Task statement:
Reproduce the records precisely. Every line should be included.

The data:
┄┄┄┄┄┄┄┄┄┄┄┄┄┄┄┄┄┄┄┄

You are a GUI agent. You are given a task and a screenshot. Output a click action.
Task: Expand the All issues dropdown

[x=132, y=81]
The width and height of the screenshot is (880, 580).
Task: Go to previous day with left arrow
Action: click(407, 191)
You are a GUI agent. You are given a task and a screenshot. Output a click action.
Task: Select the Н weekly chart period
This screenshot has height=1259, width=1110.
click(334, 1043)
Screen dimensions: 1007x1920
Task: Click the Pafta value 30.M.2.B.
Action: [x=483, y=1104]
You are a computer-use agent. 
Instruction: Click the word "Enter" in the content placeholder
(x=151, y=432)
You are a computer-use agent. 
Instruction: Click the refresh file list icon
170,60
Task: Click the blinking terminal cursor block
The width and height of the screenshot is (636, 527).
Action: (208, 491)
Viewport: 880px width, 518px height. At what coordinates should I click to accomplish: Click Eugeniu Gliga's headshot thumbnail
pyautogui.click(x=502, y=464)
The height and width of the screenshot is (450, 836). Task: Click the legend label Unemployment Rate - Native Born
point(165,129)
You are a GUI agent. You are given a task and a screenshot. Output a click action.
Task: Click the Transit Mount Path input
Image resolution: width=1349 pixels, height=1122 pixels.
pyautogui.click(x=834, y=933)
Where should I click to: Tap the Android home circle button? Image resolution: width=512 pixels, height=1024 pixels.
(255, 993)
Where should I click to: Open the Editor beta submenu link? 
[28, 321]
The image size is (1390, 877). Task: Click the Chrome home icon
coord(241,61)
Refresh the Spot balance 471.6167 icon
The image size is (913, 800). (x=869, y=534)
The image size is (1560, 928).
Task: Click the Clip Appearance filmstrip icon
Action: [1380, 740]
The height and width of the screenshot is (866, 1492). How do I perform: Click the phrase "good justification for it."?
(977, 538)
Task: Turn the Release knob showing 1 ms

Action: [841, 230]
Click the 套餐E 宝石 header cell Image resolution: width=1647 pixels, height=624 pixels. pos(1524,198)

┄┄┄┄┄┄┄┄┄┄┄┄┄┄┄┄┄┄┄┄

Solved exercise:
You are a GUI agent. You are given a task and a screenshot. Output a click action.
Task: Expand the All issues dropdown

[x=132, y=81]
The width and height of the screenshot is (880, 580).
Task: Go to previous day with left arrow
Action: click(407, 191)
You are a GUI agent. You are given a task and a screenshot. Output a click action.
Task: Select the Н weekly chart period
This screenshot has height=1259, width=1110.
click(334, 1043)
Screen dimensions: 1007x1920
Task: Click the Pafta value 30.M.2.B.
Action: [x=483, y=1104]
You are a computer-use agent. 
Instruction: Click the word "Enter" in the content placeholder
(x=151, y=432)
You are a computer-use agent. 
Instruction: Click the refresh file list icon
170,60
Task: Click the blinking terminal cursor block
The width and height of the screenshot is (636, 527).
Action: (208, 491)
Viewport: 880px width, 518px height. At what coordinates should I click to accomplish: Click Eugeniu Gliga's headshot thumbnail
pyautogui.click(x=502, y=464)
The height and width of the screenshot is (450, 836). Task: Click the legend label Unemployment Rate - Native Born
point(165,129)
You are a GUI agent. You are given a task and a screenshot. Output a click action.
Task: Click the Transit Mount Path input
Image resolution: width=1349 pixels, height=1122 pixels.
pyautogui.click(x=834, y=933)
Where should I click to: Tap the Android home circle button? Image resolution: width=512 pixels, height=1024 pixels.
(255, 993)
Where should I click to: Open the Editor beta submenu link? 
[28, 321]
The image size is (1390, 877). Task: Click the Chrome home icon
coord(241,61)
Refresh the Spot balance 471.6167 icon
The image size is (913, 800). (x=869, y=534)
The image size is (1560, 928).
Task: Click the Clip Appearance filmstrip icon
Action: [1380, 740]
The height and width of the screenshot is (866, 1492). How do I perform: Click the phrase "good justification for it."?
(977, 538)
Task: Turn the Release knob showing 1 ms

Action: [841, 230]
Click the 套餐E 宝石 header cell Image resolution: width=1647 pixels, height=624 pixels. pos(1524,198)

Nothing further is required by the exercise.